Il dit que la femme doit être indépendante.

Merci pour la leçon.

Sveta Mikhaïlovna s’adoucit également :

– Elena, j’ai compris que j’avais exagéré.

Je voulais juste être nécessaire à mon fils.

Mais il vaut mieux vivre séparément et se voir aux fêtes.

Même Igor changea.

Le travail le disciplina, il devint plus sûr de lui et loua son propre appartement six mois plus tard.

– Tante Lena, tu as agi correctement, – avoua-t-il.

– Sinon, je serais resté chez vous jusqu’à trente ans.

Elena et André instaurèrent progressivement de nouvelles règles familiales.

Personne ne pouvait s’installer sans accord mutuel et durée précise.

Toutes les questions financières étaient transparentes.

Et surtout, leur maison leur appartenait à eux deux, pas à toute la famille.

– Tu sais ce que j’ai compris de plus important ? – dit Elena à son mari un an après le scandale.

– Que aider les gens ne signifie pas résoudre leurs problèmes.

Parfois, la meilleure aide est de les obliger à s’aider eux-mêmes.

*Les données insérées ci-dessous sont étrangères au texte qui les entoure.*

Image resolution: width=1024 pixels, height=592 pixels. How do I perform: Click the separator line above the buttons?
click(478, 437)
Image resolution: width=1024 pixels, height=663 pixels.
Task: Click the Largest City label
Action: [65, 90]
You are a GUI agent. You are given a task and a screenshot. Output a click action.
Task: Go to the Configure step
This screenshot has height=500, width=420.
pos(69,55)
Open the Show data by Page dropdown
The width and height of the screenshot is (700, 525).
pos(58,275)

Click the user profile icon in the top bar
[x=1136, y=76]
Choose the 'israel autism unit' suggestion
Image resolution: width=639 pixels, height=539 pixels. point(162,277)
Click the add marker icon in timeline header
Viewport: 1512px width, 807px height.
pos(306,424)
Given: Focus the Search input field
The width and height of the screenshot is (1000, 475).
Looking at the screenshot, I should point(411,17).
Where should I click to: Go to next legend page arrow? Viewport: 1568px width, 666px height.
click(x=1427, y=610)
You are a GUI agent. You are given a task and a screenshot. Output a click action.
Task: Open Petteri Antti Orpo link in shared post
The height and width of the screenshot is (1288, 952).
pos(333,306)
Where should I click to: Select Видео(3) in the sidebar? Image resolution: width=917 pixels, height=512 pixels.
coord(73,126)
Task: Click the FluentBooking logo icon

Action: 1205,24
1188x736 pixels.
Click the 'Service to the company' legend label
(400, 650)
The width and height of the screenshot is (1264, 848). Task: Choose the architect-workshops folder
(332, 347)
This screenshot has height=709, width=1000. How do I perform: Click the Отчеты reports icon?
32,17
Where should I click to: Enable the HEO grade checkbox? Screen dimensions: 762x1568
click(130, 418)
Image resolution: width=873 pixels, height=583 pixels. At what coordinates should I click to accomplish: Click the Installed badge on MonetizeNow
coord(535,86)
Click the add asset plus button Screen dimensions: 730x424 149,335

– Et moi, j’ai compris que la famille ce n’est pas ceux qui ont le droit de t’exploiter, – répondit André.

– Mais ceux qui te respectent.

L’appartement devint enfin une maison.

La maison dont Elena rêvait depuis huit ans, économisant son argent.

Une maison où l’on peut être soi-même, où l’on est respecté, où ses limites sont respectées.

Et surtout, elle ne se sentait plus avare ou sans cœur.